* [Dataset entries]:
────
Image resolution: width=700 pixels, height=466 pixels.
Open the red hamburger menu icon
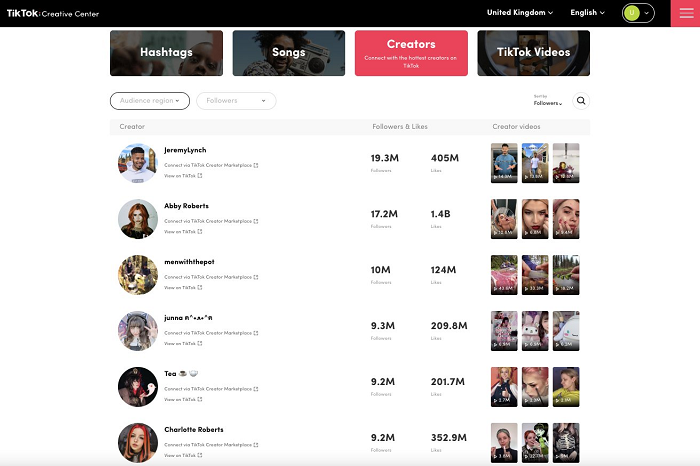coord(686,13)
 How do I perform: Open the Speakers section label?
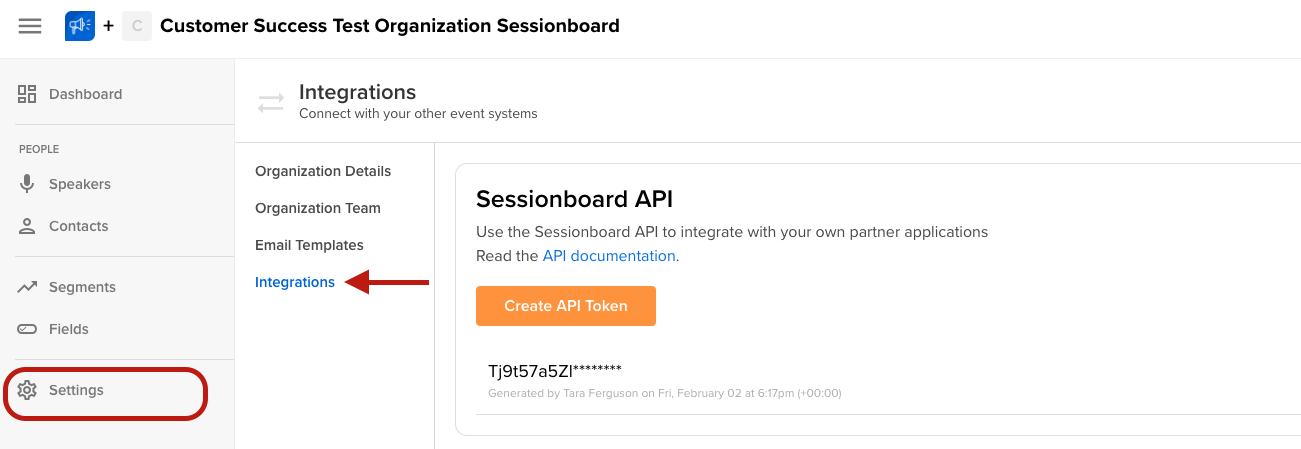(x=80, y=184)
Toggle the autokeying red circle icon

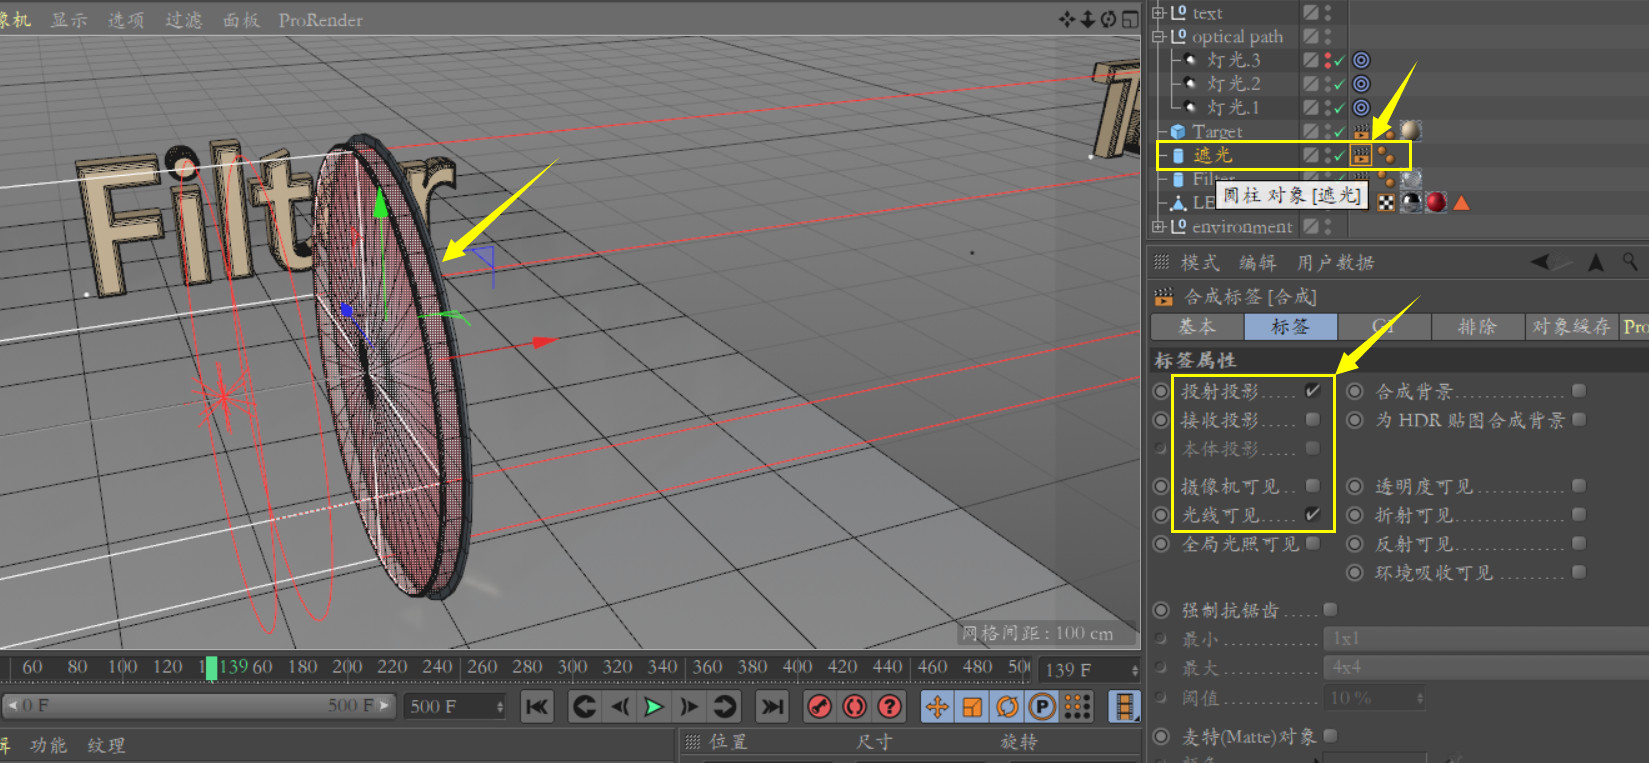click(854, 707)
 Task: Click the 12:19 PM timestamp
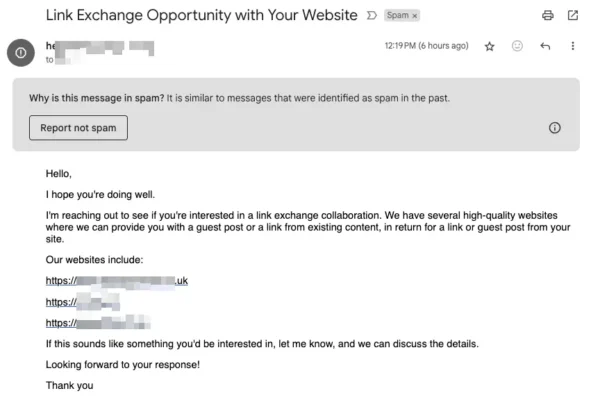coord(426,46)
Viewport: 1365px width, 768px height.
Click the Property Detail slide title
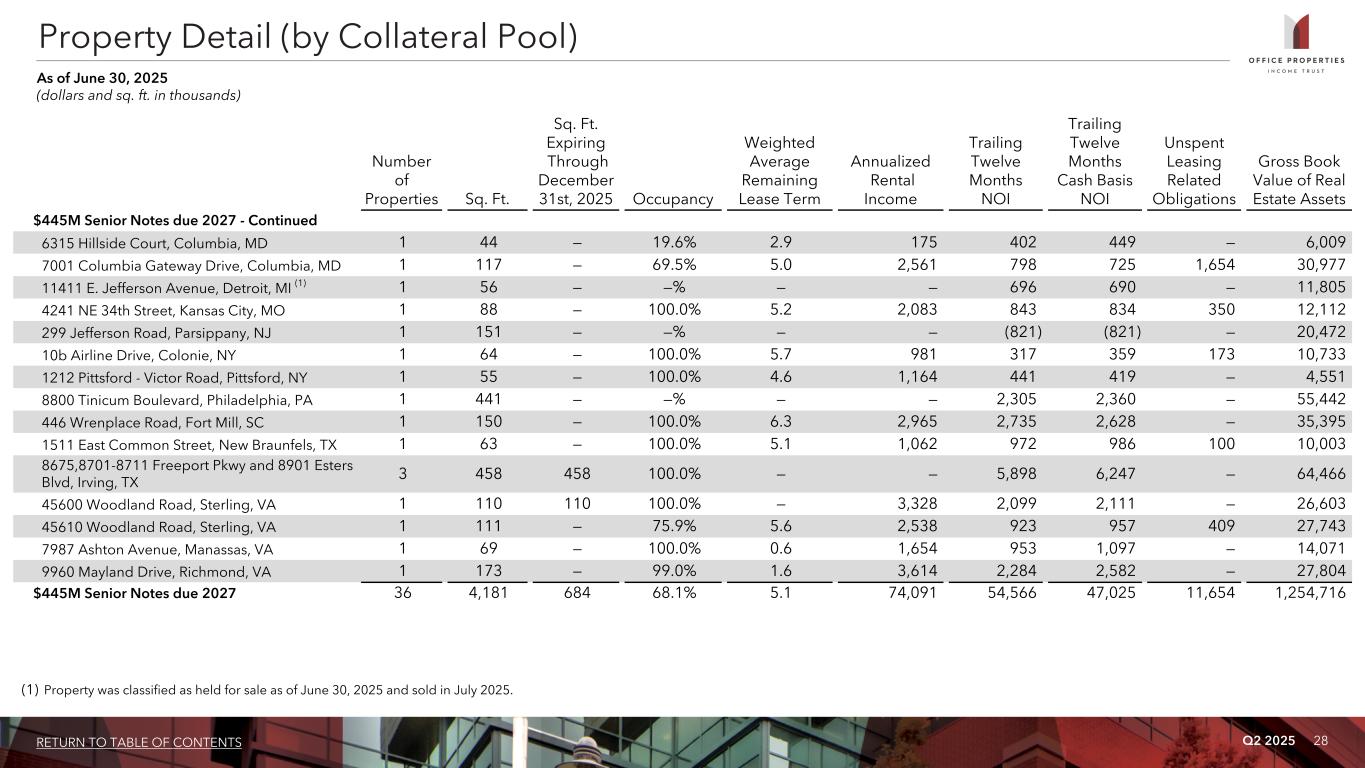tap(308, 37)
────
* [WORK INSTRUCTION]:
Pictures are to be left out; repeat all the remaining data exactly.

* [OUTPUT FOR THIS EXERCISE]:
Image resolution: width=700 pixels, height=466 pixels.
Open the red hamburger menu icon
coord(686,13)
 How do I perform: Open the Speakers section label?
(x=80, y=184)
Toggle the autokeying red circle icon

click(854, 707)
 Task: Click the 12:19 PM timestamp
coord(426,46)
Viewport: 1365px width, 768px height.
Click the Property Detail slide title
tap(308, 37)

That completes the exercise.